Wir haben versucht, die Ergebnisse an die Redaktionen zu verteilen, ähnlich dem CORRECT!V-Prinzip ‚Klaut unsere Geschichten‘, haben auch selbst Geschichten zusammen mit dem Blogger Richard Gutjahr veröffentlicht, um eine neutrale Plattform zu haben. Denn bei der Zusammenarbeit mit einem großen Medium würde nur dieses eine das Thema veröffentlichen, die anderen würden es nicht anfassen.
Auch hier die Frage, ist das noch Journalismus? Wir arbeiten ganz klar journalistisch, indem wir Daten beschaffen, Daten analysieren, Daten gewichten, um daraus Geschichten zu machen. Was hier aber gerade mit LobbyPlag passiert, ist etwas, was ich eigentlich als Aufgabe des Staates oder der Europäischen Union sehen würde – wir bereiten etwas vor, was ich als den „legislativen Fußabdruck“ bezeichne: Von der Entstehung eines Gesetzes, den Lauf durch die verschiedenen Gremien bis zur Veröffentlichung zeigen wir auf, was an jeder Stelle passiert. Das ist für mich etwas, was für die Gesellschaft wichtig ist, es ist auch etwas Journalistisches, aber es ist eigentlich nicht unsere Aufgabe. Nichts desto trotz, wir verstehen wieder Systeme, um darüber etwas zu erzählen.
Das waren die beiden Beispiele und jetzt möchte ich noch einen Gedanken mitteilen, der mir kürzlich gekommen ist. Sie alle kennen wahrscheinlich die These, dass der Journalismus nicht mehr auf Websites stattfinden müsse, sondern dass man in die Timeline kommt, Facebook, Twitter etc. Auch crossmedial fällt in dem Zusammenhang als Begriff.
Ich behaupte, mit dem „Internet der Dinge“ kommen noch ganz andere Facetten auf uns zu. Wenn man sich ansieht, wie die Verbreitung von Smartphones im Verhältnis zu Personal Computern ansteigt, dann haben wir einen radikalen Wandel vor uns. Mein eigener Tagesablauf sieht schon so aus, dass ich mit einem Handywecker aufstehe, drücke die Snooze-Taste, habe dann im Bad ein Tablet mit Status-Updates der Wohnung, also schon das zweite Display. An einen echten Computer komme ich erst etwa 1,5 Stunden später.
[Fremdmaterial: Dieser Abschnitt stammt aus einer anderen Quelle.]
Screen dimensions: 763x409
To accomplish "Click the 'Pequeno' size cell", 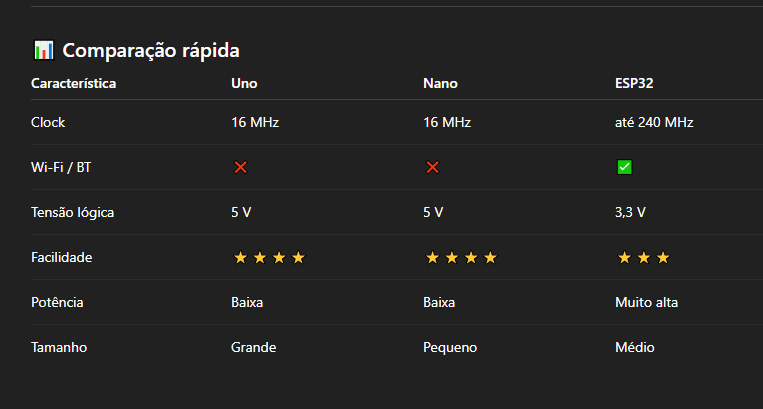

Eigentlich müsste ich doch als Journalist diese Lebensrealität noch viel stärker einbeziehen als ich es derzeit mache. Jedes Content Management System, in dem derzeit geschrieben wird, befindet sich auf einem Rechner, und ein Journalist denkt im Regelfall auch erst an die Publikationsform, meine Website oder mein Magazin.
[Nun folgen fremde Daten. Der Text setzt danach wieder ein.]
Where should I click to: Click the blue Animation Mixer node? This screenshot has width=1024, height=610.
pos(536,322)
Die Zahlen zeigen eindrucksvoll, dass das nicht mehr die Realität ist, sondern dass wir überlegen müssen, wie wir auf das Handy kommen. Samsung hat dieses Jahr auf der CES in Los Angeles bekannt gegeben, dass sie pro Jahr 300 Millionen Dinge verkaufen. In fünf Jahren wollen sie 500 Millionen Dinge verkaufen und in fünf Jahren, sagt Samsung, enthält jedes einzelne der Dinge, das über Strom läuft, einen Sensor. All diese Dinge, von der Zahnbürste über den Fön, die Kaffeemaschine bis zur Waschmaschine, werden miteinander kommunizieren. D.h., ich habe sehr viel mit dem“ Internet der Dinge“ zu tun und das schließt auch mein Handy mit ein. Deswegen frage ich mich, wo es journalistische Einstiegspunkte geben könnte, wo ich Aufmerksamkeit dafür generieren kann, dass ich meine Geschichten entscheidend verbreite. Der Fall, dass jemand eine Seite aufruft, irgendwohin geht, um Informationen abzurufen, das wird immer weniger der Fall sein. Mir kam neulich die Idee, warum ist der Wecker im Handy nicht eine journalistische Kommunikationsplattform? Denn zwischen Snooze-Taste drücken und Aufstehen könnte ich in den zehn Minuten schon die drei wichtigsten Meldungen des Tages dort bekommen. Das kann man auf viele verschiedene Arten denken, aber das Prinzip wird wohl klar: ich denke nicht mehr vom Publizieren her, sondern wie Leute Informationen konsumieren. Ich muss als Journalist zu einem Kommunikationsversteher und Kommunikationsstifter werden, und ich muss die Infrastruktur verstehen und erforschen, in welche Richtung es gehen wird.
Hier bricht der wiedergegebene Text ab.